Journal: Frontiers in artificial intelligence
Published Date:

Abstract

This paper proposes enhancing social communication management with a behavioral economics approach through artificial intelligence instruments. The research aims to explore the influence of social communication on citizens' behavior using large language model services and assess its effectiveness. The paper builds on Daniel Kahneman's dual-process theory, highlighting the intuitive system (System 1) and the rational system (System 2) in decision-making. The author introduces a third system, System 3, representing rooted in identity socially conditioned behavior influenced by societal norms and self-awareness. On this theoretical basis, the paper emphasizes automating communication management through large language model services, freeing up citizens' potential for self-determination and self-organization. By leveraging these services, messages can be crafted to support social transformation while respecting historical, cultural, and political contexts. Based on the preconditions and restrictions described above, we use GPT-4 model to generate messages based on these narratives. The experiment will use an observational study design with virtual persons. To compare the impact of original and modified messages according to the addressee's mentality, we used the Claude 3.5 Sonnet model. We can see that the potential activity of respondents after perceiving the changed message does not change much, and the original message is perceived.
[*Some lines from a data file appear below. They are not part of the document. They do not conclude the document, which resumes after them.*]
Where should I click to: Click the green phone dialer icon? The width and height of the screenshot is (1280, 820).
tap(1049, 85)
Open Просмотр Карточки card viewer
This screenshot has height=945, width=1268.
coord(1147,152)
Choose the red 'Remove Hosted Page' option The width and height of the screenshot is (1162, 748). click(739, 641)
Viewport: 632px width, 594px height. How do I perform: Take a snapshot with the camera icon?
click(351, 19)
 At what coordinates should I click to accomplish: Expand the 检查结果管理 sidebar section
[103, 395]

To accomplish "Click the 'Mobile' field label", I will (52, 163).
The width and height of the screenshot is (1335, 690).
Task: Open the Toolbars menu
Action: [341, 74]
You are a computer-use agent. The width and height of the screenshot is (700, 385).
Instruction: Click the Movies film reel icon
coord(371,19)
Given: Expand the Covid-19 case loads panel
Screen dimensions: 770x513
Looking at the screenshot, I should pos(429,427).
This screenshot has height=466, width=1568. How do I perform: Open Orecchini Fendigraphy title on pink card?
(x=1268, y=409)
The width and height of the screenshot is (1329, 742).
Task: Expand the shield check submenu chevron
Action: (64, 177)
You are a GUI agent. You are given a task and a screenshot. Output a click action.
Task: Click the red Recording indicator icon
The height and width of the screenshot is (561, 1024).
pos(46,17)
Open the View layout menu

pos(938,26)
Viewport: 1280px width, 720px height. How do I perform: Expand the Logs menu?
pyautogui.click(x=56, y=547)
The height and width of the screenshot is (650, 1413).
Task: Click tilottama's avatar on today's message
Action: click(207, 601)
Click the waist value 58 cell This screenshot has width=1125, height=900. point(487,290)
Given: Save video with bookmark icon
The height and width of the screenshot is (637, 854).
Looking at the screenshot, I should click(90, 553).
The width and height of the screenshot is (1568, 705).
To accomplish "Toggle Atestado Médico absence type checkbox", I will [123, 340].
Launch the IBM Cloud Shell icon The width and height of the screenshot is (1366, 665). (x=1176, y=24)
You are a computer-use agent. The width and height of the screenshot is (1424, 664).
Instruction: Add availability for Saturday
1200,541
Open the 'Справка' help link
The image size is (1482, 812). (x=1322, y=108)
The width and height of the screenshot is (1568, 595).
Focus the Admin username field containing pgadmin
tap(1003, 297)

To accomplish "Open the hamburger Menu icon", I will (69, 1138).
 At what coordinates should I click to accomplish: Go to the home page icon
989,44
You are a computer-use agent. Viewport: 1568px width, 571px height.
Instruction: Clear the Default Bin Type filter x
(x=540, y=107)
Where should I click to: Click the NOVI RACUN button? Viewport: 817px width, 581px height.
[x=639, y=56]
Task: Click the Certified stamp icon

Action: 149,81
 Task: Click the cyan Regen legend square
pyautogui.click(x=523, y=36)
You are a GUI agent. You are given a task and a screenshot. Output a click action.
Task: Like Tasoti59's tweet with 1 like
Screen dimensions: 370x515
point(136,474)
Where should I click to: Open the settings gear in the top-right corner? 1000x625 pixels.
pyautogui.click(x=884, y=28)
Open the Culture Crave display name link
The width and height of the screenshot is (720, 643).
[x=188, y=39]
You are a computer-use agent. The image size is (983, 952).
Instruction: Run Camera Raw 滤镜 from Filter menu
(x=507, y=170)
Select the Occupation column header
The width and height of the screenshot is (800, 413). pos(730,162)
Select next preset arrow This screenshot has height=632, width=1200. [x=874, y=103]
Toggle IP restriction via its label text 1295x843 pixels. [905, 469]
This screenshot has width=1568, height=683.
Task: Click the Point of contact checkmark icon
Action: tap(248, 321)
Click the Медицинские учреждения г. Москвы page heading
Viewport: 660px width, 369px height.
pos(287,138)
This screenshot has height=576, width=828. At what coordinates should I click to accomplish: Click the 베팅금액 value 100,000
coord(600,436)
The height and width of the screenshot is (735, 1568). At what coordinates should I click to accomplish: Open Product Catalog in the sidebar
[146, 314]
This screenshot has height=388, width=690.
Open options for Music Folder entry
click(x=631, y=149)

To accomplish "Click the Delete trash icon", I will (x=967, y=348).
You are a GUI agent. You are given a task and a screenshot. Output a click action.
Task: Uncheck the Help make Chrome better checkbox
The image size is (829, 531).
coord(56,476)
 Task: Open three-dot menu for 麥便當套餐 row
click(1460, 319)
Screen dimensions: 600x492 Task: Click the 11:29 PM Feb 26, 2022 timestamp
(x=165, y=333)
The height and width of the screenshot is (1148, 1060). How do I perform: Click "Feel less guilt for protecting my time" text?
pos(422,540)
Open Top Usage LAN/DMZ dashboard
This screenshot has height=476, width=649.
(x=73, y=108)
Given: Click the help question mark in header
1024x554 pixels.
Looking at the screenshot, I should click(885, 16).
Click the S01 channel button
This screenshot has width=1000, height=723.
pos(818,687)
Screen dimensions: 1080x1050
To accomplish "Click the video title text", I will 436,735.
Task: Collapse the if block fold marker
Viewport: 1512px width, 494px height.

Modifying messages by LLM services crafted to support social transformation while respecting historical, cultural, and political contexts cause attitudes to become substantially more negative (2.5 units downward shift in median); the intentions showed a slight positive increase (0.2 units upward change in median).

Authors

  • Yuriy Dyachenko
    Kyiv School of Economics, Kyiv, Ukraine.
  • Oleksandra Humenna
    Institute of Education Content Modernization, Kyiv, Ukraine.
  • Oleg Soloviov
    Kremenchuk Mykhailo Ostrohradskyi National University, Kremenchuk, Ukraine.
  • Inna Skarga-Bandurova
    Oxford Brookes University, Oxford, United Kingdom.
  • Nayden Nenkov
    Konstantin Preslavsky University of Shumen, Shumen, Bulgaria.